Macroregione Alpina: la lettera soddisfatta di Mino Taricco

Riceviamo e pubblichiamo

Gentile Direttore,

alla fine, dopo anni di lavoro, è arrivata ieri l’approvazione della strategia per la Macroregione alpina da parte della Commissione Europea.

E’ stato annunciato ieri a Bruxelles e interessa, oltre all’Italia, anche Austria, Francia, Germania e Slovenia, insieme a Liechtenstein e Svizzera che, pur non essendo nella UE, sono comunque parte dell’arco alpino. Si tratta della quarta strategia macro-regionale approvata.

Ho sempre caldeggiato questa strada per i percorsi che potrà aprire, ma anche per le peculiarità, i bisogni e le opportunità che rappresenta. Vi avevo lavorato già nel 2012, in una commissione che i gruppi consiliari del Partito Democratico delle Regioni dell’arco alpino avevano costituito per dare un contributo a questo percorso e anche tramite il lavoro di indirizzo, con una mozione a mia prima firma alla Regione Piemonte, in una stagione nella quale questa potenzialità era sottovalutata da tanti e la lettura di questa opportunità era di tipo solo comunicativo ed ideologico.

Nel 2013 poi, il Consiglio europeo, in accordo con i paesi membri, aveva invitato la Commissione a elaborare la strategia per la metà del 2015, quel Piano d’azione che è stato approvato e che adesso, entro l’anno, dovrà ottenere l’approvazione del Consiglio.

on saranno per ora finanziamenti supplementari ed è chiaro che questo rafforza la possibilità di coordinamento progettuale e quindi la forza nei confronti dell’utilizzo dei fondi Ue e nazionali esistenti previsti per il 2014-2020.

Questo sforzo cooperativo tra regioni e paesi interesserà oltre 70 milioni di persone, distribuite su 7 paesi e 48 regioni, in settori strategici come la mobilità, la gestione delle risorse energetiche, il sostegno alle piccole e medie imprese, la tutela ambientale, in un contesto tra i più innovativi e competitivi dell’area continentale. Uno strumento davvero importante e concreto, in un’ottica di crescita e di sviluppo, per portare a una ricerca di prodotti e servizi peculiari e specifici per la regione alpina; per un miglioramento della rete stradale e ferroviaria nel contesto della mobilità e per l’espansione dell’accesso a Internet via satellite nei territori più difficili e a maggiore dispersione abitativa.

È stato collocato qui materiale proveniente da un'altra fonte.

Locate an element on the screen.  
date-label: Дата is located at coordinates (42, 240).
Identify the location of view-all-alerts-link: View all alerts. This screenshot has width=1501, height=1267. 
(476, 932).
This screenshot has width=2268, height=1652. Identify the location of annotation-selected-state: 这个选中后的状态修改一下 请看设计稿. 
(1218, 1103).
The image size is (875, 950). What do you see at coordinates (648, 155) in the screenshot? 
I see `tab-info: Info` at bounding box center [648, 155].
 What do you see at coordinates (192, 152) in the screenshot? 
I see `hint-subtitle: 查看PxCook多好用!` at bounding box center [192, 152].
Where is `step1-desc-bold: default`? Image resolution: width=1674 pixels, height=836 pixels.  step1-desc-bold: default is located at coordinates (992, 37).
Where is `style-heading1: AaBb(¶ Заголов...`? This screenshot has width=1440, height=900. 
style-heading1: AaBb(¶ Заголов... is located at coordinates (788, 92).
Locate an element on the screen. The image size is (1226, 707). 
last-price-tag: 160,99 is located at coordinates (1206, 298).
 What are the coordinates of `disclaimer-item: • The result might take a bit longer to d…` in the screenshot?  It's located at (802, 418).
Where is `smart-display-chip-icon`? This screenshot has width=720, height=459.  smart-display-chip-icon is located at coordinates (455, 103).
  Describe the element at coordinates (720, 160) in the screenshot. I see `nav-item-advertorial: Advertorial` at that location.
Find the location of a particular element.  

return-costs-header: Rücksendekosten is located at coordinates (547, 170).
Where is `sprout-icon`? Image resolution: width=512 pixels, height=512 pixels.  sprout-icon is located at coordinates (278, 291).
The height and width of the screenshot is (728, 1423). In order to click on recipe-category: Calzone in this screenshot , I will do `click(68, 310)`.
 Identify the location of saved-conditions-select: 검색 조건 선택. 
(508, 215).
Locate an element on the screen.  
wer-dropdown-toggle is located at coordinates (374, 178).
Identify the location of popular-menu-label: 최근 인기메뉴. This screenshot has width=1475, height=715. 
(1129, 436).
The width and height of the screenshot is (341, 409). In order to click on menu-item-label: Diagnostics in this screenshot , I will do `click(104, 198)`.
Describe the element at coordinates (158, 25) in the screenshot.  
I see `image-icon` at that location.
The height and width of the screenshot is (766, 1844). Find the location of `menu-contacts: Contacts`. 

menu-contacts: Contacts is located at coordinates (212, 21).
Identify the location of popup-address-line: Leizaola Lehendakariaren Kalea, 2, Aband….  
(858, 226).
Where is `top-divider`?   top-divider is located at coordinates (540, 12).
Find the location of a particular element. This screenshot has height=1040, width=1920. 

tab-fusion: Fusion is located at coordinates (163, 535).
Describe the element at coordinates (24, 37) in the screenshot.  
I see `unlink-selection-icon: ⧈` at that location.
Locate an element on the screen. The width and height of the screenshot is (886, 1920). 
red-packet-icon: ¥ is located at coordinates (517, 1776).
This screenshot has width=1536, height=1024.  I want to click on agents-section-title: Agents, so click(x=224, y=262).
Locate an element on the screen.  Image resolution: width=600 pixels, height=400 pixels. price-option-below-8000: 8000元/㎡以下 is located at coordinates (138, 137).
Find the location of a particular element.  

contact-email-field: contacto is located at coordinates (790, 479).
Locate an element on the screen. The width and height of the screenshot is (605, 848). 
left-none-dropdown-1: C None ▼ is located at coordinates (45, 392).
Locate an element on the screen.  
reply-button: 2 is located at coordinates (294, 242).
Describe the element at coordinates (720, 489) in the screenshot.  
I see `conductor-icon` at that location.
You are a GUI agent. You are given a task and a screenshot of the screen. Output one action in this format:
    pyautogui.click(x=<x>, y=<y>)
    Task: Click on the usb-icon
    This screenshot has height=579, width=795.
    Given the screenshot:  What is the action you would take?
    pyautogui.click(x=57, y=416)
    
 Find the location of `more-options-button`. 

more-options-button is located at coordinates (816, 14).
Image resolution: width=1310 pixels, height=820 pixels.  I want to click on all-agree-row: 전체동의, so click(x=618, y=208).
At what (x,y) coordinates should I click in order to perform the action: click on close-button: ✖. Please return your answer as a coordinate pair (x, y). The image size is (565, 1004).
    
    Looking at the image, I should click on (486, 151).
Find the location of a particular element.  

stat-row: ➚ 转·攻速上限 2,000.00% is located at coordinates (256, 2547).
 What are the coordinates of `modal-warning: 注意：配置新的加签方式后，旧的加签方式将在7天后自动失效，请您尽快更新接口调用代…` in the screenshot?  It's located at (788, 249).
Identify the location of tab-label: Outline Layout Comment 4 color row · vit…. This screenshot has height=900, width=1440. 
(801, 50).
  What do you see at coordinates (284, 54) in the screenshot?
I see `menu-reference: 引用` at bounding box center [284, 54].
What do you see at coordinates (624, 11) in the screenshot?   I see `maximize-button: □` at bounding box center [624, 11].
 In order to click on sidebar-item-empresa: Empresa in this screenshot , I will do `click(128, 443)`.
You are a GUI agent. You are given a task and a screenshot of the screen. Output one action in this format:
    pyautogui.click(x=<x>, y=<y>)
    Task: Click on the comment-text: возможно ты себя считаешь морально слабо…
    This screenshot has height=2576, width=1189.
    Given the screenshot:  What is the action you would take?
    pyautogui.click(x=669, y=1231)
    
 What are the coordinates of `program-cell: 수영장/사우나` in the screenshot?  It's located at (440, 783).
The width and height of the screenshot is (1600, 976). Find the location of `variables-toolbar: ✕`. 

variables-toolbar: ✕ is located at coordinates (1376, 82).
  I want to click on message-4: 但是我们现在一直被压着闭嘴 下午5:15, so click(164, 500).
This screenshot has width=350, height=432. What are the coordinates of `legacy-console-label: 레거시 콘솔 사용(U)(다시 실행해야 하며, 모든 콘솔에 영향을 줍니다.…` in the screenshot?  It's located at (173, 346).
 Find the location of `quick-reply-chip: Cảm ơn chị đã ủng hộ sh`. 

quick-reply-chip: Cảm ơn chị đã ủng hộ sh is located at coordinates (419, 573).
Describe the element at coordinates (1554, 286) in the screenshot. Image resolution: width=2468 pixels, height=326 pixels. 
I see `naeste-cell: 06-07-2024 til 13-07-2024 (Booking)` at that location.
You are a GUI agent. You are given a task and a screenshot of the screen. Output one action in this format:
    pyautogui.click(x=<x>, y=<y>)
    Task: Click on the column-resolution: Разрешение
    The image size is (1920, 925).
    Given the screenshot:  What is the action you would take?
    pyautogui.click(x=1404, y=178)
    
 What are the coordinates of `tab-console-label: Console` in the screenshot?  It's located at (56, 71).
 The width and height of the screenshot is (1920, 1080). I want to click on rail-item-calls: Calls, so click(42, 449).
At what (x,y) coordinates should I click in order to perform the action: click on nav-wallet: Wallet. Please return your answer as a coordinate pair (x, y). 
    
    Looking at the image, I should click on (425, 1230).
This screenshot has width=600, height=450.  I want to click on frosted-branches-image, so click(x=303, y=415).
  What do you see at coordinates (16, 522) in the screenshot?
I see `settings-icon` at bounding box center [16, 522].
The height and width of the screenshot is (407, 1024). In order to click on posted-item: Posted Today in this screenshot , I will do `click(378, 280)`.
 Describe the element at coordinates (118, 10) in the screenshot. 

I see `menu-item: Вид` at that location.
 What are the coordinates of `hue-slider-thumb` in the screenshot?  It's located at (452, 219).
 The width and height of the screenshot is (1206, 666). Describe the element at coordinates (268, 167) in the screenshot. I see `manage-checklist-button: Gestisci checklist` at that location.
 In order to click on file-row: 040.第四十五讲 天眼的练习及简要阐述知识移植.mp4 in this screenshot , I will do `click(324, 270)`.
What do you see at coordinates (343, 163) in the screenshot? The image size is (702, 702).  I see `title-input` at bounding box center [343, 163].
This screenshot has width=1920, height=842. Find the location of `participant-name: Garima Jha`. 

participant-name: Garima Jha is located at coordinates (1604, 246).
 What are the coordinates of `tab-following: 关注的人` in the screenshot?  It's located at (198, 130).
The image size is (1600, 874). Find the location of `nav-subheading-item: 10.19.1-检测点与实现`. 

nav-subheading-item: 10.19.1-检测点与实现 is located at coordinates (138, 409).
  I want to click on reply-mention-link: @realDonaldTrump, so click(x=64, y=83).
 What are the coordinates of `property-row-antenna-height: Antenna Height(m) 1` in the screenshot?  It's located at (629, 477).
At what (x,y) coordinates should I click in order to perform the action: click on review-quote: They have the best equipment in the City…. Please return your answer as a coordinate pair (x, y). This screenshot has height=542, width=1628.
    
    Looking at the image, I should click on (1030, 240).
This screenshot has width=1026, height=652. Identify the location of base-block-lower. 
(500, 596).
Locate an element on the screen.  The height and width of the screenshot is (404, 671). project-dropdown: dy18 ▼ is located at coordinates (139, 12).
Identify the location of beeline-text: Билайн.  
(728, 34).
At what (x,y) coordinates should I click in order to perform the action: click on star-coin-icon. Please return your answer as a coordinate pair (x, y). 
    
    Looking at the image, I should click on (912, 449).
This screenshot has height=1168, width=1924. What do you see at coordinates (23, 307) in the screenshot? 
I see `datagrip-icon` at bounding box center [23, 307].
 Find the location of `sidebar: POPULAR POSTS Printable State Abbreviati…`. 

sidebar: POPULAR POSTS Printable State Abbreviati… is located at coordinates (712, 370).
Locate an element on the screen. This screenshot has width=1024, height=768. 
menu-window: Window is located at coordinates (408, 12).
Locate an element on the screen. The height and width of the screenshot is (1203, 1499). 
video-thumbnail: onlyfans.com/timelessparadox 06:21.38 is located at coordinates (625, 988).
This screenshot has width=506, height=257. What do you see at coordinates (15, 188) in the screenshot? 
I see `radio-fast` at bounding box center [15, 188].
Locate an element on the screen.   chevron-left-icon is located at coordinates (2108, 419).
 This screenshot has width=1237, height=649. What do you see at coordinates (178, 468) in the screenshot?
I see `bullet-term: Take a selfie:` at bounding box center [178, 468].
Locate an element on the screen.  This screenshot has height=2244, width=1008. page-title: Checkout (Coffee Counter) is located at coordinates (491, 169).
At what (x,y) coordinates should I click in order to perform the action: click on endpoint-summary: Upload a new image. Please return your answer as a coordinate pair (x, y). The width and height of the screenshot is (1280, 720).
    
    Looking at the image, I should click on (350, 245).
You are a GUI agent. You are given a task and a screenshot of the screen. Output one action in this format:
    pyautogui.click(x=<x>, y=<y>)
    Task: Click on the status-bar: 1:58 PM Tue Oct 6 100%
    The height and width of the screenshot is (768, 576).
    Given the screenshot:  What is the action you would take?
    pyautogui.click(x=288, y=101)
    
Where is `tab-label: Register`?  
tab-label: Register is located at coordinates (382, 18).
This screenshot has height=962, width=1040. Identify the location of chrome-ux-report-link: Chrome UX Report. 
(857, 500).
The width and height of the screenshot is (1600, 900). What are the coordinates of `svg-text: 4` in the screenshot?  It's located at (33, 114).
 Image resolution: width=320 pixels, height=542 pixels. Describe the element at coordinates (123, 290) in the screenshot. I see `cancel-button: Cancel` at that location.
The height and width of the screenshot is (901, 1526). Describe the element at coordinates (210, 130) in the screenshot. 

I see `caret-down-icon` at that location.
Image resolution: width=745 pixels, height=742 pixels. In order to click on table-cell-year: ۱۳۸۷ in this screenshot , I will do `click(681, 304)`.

Il territorio alpino ha grandi potenzialità sui temi dell’ambiente e dell’energia, con la sua straordinaria potenzialità di risorse anche in un’ottica di prevenzione e di investimento in termini di impatto sul cambiamento climatico e sulla biodiversità, oltre che portatore in modo più accentuato di una tendenza demografica che vede un significativo invecchiamento delle popolazioni e una opportunità di risposte innovative capaci di effetti importanti sulle condizioni di vita delle persone e dei destini dei territori.

Voglio quindi esprimere la mia convinta soddisfazione per questo primo passo.

Ora, dopo l’approvazione del Consiglio, sarà necessario dare concretezza a questo grande ed ambizioso progetto con forza e, in questi nuovi passaggi, sperare che la Regione Piemonte, sapendo coinvolgere e valorizzare la montagna e le competenze che in montagna vi sono, possa assumere un ruolo di maggior protagonismo: lo chiede la nostra montagna, lo chiedono coloro che vi risiedono e vi operano e lo chiedono le potenzialità di questo territorio che sono tante e meritano di essere valorizzate.